Reschedule online meetings if you need to unwind
Staring at the screen hour after hour with no break between meetings is a strain. And while spending entire working days behind a screen has become essential for some, you should “take a moment between calls to collect yourself so that you can attend each of them with the same presence and focus as you would a face-to-face meeting,” Stephens said.
If you lack the energy to bring your best to a call, ask yourself: “Is now the right time to be holding it?” And if not, just move the meeting. Attendees will understand: We all deserve breaks.
If you’re speaking to colleagues abroad, get to know their local area
Stephens said that the benefits of face-to-face meetings with overseas colleagues are many, including seeing where people live, experiencing their culture, and learning the local business protocol. This can help build an understanding that can be the difference between success and failure.
Managers should use their unused travel time to educate themselves about the different cultures of their partners, she said. For example, she suggested reading the local news and even picking up the odd phrase in a different language — “it will pay off in the long term.”
Find common ground early
Stephens suggested starting virtual conversations with a new contact by speaking about a common area of interest. Next time, follow-up about the same topic — spend time exploring common goals and strategies so you can learn from each other.
She said every individual, firm, or client goes through four phases in response to a shock: react, resilience, reactivate, and reimagine.
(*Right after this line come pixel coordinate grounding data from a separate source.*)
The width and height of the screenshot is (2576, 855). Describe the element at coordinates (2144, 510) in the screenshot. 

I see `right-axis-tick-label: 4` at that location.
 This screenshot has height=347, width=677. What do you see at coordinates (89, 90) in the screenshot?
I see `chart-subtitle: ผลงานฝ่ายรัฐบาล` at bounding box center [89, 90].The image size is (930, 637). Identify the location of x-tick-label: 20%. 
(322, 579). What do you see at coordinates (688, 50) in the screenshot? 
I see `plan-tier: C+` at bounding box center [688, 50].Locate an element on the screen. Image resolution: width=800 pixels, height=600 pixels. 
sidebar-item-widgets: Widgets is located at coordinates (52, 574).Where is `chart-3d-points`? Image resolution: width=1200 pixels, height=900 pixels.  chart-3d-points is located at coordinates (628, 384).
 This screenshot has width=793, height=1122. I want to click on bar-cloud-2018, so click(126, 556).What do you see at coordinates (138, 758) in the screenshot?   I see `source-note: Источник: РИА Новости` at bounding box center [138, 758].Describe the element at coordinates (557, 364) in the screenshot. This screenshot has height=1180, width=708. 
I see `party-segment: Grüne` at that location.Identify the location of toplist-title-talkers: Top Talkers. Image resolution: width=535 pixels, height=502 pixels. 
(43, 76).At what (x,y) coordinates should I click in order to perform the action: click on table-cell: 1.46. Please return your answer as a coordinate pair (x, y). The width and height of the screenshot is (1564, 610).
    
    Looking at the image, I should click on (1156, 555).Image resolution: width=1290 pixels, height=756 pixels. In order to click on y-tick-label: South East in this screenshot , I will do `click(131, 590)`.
Depending on the stage they are, she changes her approach for different teams and clients to build trust.
Build on existing relationships wherever possible
Building a relationship from the ground up without face-to-face meetings can be very difficult. So wherever possible, build on existing relationships.
Maintaining contacts, and keeping in touch with current partners, is key to the success of a global company, Stephens said. And you can then ask those contacts to introduce you to other people — when you meet them, it will be easier to connect.